La salle centrale de la Madeleine est comble. Tout de noir vêtue, Virginie Despentes s’avance, presque intimidée, vers le devant de la scène sous les applaudissements du public. Les premières notes de tambour retentissent. Elle s’approche du micro. Sur sa droite, un recueil de feuilles installé sur un étendoir. Elle commence.

‘Payer sa dette littéraire’ : voilà comment Virginie Despentes explique son choix de conter oralement le premier livre de Louis Calaferte, le ‘Requiem des innocents’. Evoquant la noirceur et la brutalité de la vie, ce récit datant de 1952 explicite l’histoire d’une enfance de misère, difficile et violente. Virginie Despentes dit avoir été marquée dans la chair par ce livre. Dès l’élocution des premières syllabes, on sent qu’elle cherche à nous plonger dans ce monde des plus sombres.

Accompagnée par le groupe rock français Zëro, Virginie Despentes offre une deuxième vie au texte original. On nous promettait une lecture musicale: j’ai plutôt perçu cette prestation comme une véritable mise en scène artistique, jouissant d’une rage et d’une dureté parfaitement échelonnées. Virginie Despentes ne se limite pas à réciter le texte de Calaferte. L’adaptation scénique de cette œuvre offre une ferveur renouvelée à chacun des mots. Le timbre de sa voix, lourd et brut mais si subtil à la fois, vous emporte et vous marque. Les premières phrases paraissent brutales, amères, presque comme lacérées. Au début, on se concentre afin de capter leur sens ; puis l’oreille y prend goût.
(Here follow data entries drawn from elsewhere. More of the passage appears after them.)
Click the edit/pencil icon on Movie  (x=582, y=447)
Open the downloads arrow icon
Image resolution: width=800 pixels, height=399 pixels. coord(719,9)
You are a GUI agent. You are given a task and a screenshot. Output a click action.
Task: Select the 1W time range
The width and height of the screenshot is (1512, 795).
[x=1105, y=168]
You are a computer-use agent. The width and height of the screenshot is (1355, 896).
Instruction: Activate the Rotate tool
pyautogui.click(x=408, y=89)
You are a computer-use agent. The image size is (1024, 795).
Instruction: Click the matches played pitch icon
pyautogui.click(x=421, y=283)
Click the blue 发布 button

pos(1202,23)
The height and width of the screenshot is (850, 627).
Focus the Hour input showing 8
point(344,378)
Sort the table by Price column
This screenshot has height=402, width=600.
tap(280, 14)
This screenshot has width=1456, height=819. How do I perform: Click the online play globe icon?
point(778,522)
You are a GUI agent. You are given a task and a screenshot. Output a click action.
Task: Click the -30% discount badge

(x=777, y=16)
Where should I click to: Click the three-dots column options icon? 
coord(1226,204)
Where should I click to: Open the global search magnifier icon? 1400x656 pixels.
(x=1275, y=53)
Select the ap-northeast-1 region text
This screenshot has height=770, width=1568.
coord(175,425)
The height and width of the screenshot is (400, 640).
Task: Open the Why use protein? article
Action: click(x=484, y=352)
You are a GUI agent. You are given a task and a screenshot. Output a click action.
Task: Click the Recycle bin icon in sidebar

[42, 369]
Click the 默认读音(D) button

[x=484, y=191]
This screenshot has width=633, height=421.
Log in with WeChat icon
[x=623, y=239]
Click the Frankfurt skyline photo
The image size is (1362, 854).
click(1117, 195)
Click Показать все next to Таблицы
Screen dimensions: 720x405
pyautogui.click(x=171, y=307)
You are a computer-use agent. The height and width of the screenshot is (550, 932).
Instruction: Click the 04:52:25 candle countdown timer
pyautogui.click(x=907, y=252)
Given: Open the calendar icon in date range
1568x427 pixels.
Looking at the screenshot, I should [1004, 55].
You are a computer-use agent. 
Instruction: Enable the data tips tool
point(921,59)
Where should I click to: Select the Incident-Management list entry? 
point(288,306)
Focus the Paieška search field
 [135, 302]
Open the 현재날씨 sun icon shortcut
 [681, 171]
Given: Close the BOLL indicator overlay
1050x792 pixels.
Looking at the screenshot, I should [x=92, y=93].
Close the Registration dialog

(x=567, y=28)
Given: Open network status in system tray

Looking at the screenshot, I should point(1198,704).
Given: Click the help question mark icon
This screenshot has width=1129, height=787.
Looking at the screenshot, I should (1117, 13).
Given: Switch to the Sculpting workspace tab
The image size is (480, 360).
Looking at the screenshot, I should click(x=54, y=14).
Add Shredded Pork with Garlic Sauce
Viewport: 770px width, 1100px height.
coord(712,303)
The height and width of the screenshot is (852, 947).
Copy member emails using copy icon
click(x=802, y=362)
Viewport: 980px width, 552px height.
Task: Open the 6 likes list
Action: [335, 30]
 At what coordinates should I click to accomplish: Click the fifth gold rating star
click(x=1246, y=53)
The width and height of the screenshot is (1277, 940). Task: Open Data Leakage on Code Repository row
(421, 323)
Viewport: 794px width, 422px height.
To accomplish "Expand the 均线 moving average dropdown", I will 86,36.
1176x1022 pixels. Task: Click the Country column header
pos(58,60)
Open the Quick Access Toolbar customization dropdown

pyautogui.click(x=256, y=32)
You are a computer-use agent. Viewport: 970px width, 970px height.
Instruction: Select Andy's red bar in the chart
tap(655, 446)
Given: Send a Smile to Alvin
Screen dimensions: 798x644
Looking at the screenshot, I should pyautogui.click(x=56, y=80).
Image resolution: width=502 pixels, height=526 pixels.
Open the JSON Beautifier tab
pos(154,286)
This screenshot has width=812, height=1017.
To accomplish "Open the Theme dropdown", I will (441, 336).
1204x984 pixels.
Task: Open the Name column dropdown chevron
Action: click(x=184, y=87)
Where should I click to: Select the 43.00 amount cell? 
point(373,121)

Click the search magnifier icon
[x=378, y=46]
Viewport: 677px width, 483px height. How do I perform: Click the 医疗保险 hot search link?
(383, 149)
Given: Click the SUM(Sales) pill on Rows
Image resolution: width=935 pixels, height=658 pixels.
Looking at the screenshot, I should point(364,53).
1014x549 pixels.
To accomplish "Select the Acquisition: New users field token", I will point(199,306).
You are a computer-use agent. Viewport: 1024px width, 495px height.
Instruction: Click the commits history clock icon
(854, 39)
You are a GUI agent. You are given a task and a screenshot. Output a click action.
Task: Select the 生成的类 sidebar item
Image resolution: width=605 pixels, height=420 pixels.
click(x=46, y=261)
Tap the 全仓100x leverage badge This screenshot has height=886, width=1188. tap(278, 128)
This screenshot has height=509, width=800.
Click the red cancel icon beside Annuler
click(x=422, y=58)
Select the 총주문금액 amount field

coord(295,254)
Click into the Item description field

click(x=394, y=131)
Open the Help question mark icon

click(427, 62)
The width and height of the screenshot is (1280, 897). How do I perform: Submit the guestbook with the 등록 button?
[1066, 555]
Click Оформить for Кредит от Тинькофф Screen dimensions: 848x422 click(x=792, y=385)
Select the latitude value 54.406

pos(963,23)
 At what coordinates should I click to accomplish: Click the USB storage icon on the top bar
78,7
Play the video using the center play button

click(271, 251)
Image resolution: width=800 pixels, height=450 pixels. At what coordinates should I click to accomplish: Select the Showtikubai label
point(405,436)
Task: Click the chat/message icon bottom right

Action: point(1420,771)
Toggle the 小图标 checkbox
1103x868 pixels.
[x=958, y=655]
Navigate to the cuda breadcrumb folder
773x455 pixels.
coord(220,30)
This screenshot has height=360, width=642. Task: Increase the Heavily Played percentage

Virginie Despentes et Zëro

Note par note, Virginie Despentes ne lésine pas sur la force et l’ardeur de chaque syllabe. Il faut le reconnaitre, son élocution est magistrale, puissante. Sa voix remplit la salle à elle toute seule. Elle n’hausse pas le ton mais grâce à sa diction intacte elle nous emmène où elle souhaite. Au fur et à mesure de l’avancée des extraits, l’accompagnement musical devient des plus enivrants, installant une tension permanente et résonnant à la fois de manière juste et fausse avec les mots. Bruts et durs, le texte et la musique se cherchent l’un et l’autre, tout en se faisant écho.

Dans notre contexte où le féminisme est au centre de l’actualité, on résonne avec les écrits de Virgine Despentes. Depuis ‘Baise-Moi’ en 1994 , elle s’est affirmée comme une des écrivaines les plus importantes de notre ère avec notamment ‘Les Jolies Choses’, ‘Apocalypse bébé’ ou encore ‘King Kong Théorie’. L’idée de l’entendre en live est une idée particulièrement réjouissante pour tous les adeptes de ses écrits. Néanmoins, au-delà de l’expérience sensorielle que permet cette mise en scène, suivre la rapidité de sa diction, sans connaitre l’histoire initiale du ‘Requiem des innocents’, peut s’avérer difficile.

Comme dans ses livres, Virginie Despentes nous donne une partie d’elle-même sur scène. Malgré la difficulté à cerner son personnage, la performance de Virginie Despentes n’étonne pas ; on lui reconnait ce même univers vivace, écorché ainsi que son regard cynique, presque amusé, sur la société qui l’entoure. Virginie Despentes, dans toutes ses projets artistiques, est ‘à vif’.